Gallbladder management in obesity surgery
- PMID: 11975217
- DOI: 10.1381/096089202762552395
Gallbladder management in obesity surgery
Abstract
Background: In the 1980s, some surgeons recommended routine cholecystectomy for patients undergoing bariatric surgery. This was based on the high prevalence of gallstones in the obese and concern that rapid weight loss would increase the risk of gallbladder disease. Others recommended waiting for a lower weight and a definite need. With increasing prevalence and severity of obesity and increased use of gastric reduction surgery for weight control, it seemed appropriate to review the current standard of care for cholecystectomy. A survey was also made of ursodeoxycholic acid usage for prevention of gallstone formation.
Methods: Data collected from active contributors for the 28th Report of the International Bariatric Surgery Registry (IBSR) were examined.
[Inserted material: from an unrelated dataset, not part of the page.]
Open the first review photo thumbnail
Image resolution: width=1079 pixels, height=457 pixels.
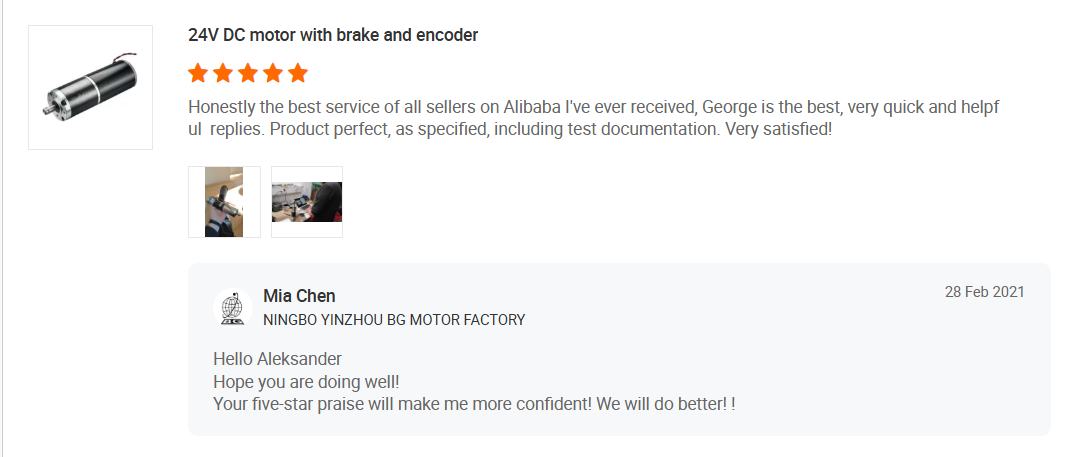point(224,202)
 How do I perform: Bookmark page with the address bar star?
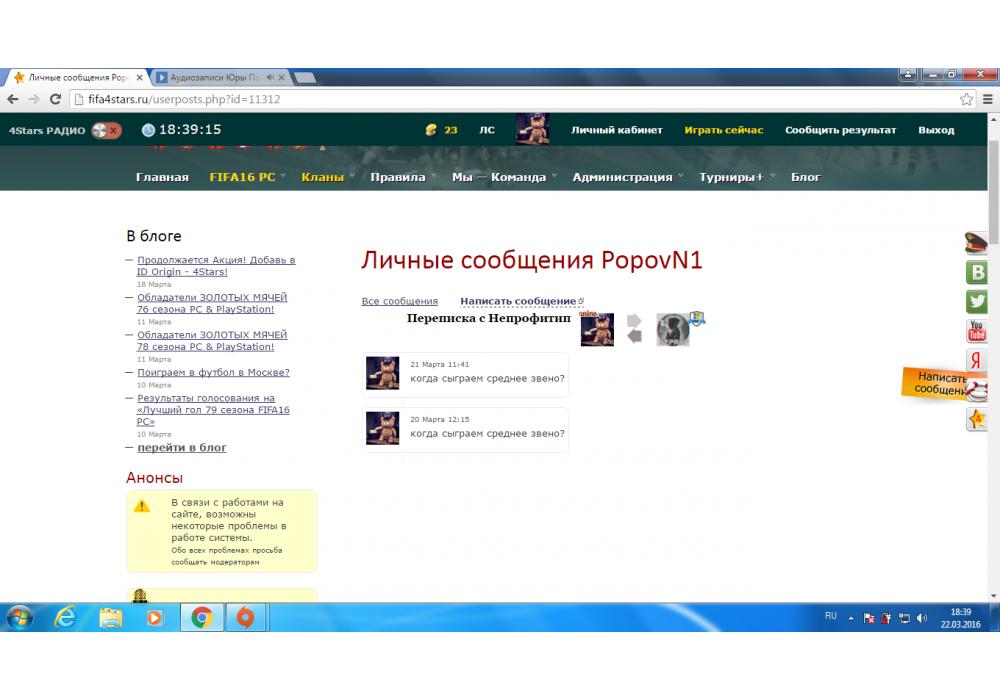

Two questionnaires were also sent to members of the American Society for Bariatric Surgery (ASBS). The first (Q1) asked about the indications for cholecystectomy. The second (Q2) asked about ursodeoxycholic acid usage for prevention of gallstone formation during rapid weight loss following surgical treatment of obesity.
Results: There has been an increase in concurrent cholecystectomy during the last 15 years. Some of this is due to a shift from simple gastric restrictive operations to gastric bypass with gastric restriction. When the most extensive bypass of intestine is used, as in distal Roux-en-Y gastric bypass (RYGBP-X) or biliopancreatic diversion with a duodenal switch (BPD-DS), all patients were reported to have undergone cholecystectomy. Only 30% of surgeons performing standard Roux-en-Y gastric bypass (RYGBP) remove normal-appearing gallbladders. Ursodeoxycholic acid is used to prevent gallstone formation in one-third of patients when a normal-appearing gallbladder is left in place.
Conclusions: Prophylactic cholecystectomy is left to the discretion of the surgeon when RYGBP is used. There has been an increase in cholecystectomy and malabsorptive operations during the last 15 years. When most of the small bowel is bypassed, all remaining gallbladders are removed. For patients with simple restriction operations, normal-appearing gallbladders are usually left in place. Urso-deoxycholic acid during rapid weight loss for prevention of gallstone formation is used in one-third of patients with remaining gallbladders.